The federal government has signalled it will not be constructing a new national repository for individual heath records as part of its $467M program to deliver a Personally Controlled Electronic Health Record (PCEHR) for every Australian by June 2012.

Instead, it will charge the National Electronic Health Authority (NEHTA) with the task of developing “linkages” between existing data sets held by GPs, hospitals and healthcare organisations.

The Minister for Health & Ageing, Nicola Rixon, told a Conference this week , “I can confirm that the Government is not going to build a massive data repository. We don’t believe it would deliver any additional benefits to clinicians or patients – and it creates unnecessary risks.

“Our system will be about linkages of data – much of which exists already in various forms in general practices, at the pharmacy, at a hospital, with the maternal health nurse.”

NEHTA has called for proposals from general practice clinical desktop software suppliers wishing to become involved with the first eHealth implementation sites in Victoria, New South Wales and Queensland.

Funding has already been provided to the Hunter Urban Division of General Practice, in NSW, GP Partners Limited, in Queensland, and the Melbourne East General Practice Network Limited.

Work has begun to define the standards to which health IT systems will be expected to conform and which are the key to interoperability between a myriad of different information systems operating in healthcare.

In her speech this week, Nicola Roxon also confirmed the government intends to give individuals true control over what records are made available, a fact that concerns the Australian Medical Association.
AMA Vice President, Dr Steve Hambleton, agrees, “the sharing of a patient’s information between health care providers could make a real difference to the quality, safety, and cost of the health care that I could deliver.

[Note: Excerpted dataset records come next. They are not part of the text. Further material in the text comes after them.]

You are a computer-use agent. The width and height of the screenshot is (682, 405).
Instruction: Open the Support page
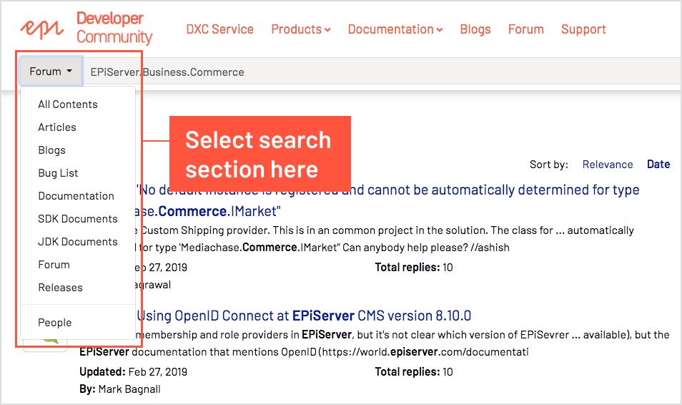click(x=583, y=29)
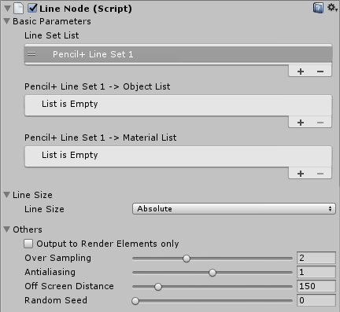Collapse the Basic Parameters section
The width and height of the screenshot is (340, 312).
(x=7, y=21)
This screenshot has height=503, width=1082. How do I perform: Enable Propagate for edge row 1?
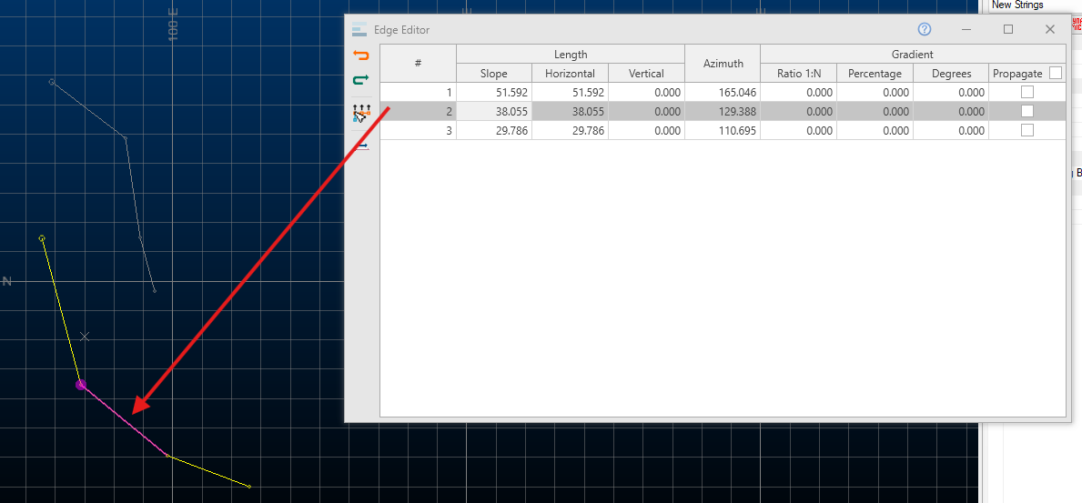[x=1027, y=92]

However, he notes, “to get take-up of the electronic health record by doctors, the doctors need to be able to trust the reliability and accuracy of the information the record contains so that they can act on it.”

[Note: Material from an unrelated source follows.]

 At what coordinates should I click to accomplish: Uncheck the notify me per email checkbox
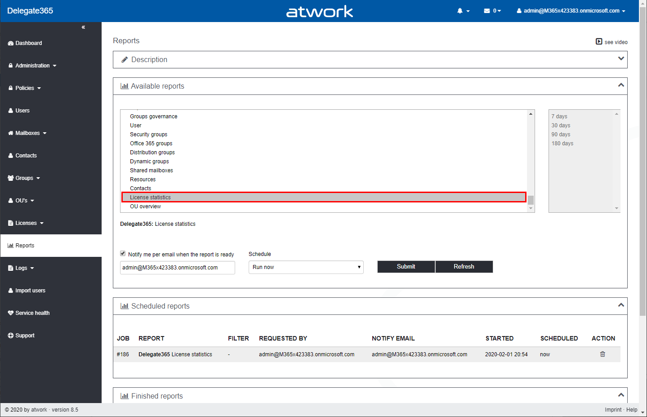123,254
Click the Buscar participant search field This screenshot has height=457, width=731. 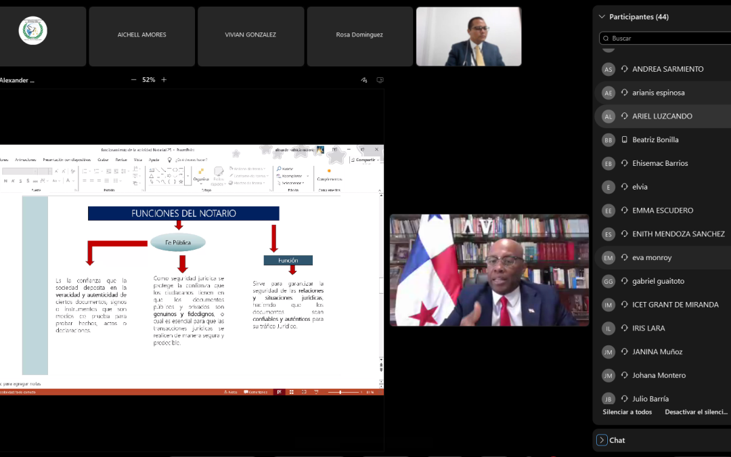click(x=667, y=39)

“We need to strike the right balance here between the health care provider’s need to provide safe patient care and consumer expectations about the role of the information they control in the record when health care is delivered to them.

“It is not realistic to expect that doctors will turn to information put in the personally controlled record by the patient as the definitive source of information on which to base clinical decisions.

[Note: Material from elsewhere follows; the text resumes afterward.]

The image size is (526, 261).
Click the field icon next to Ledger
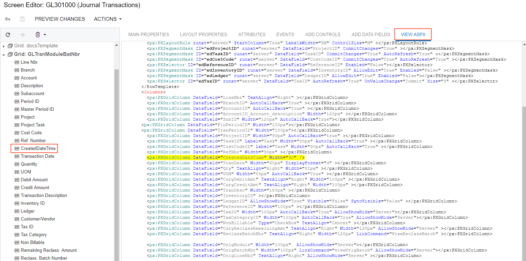(17, 211)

“If we look at a world where there is a personally controlled electronic health record - where information may be in ‘The Cloud’ and therefore truly accessible - it is entirely understandable that those concerns for patients will intensify.

“Unfortunately, if patients have the ability to remove or ‘make private’ facts that are part of their summary information, they might do so - for all kinds of reasons.

“And if they choose to do so, then the record may becomes useless to a doctor because the doctor could never rely on it,” said Hambleton.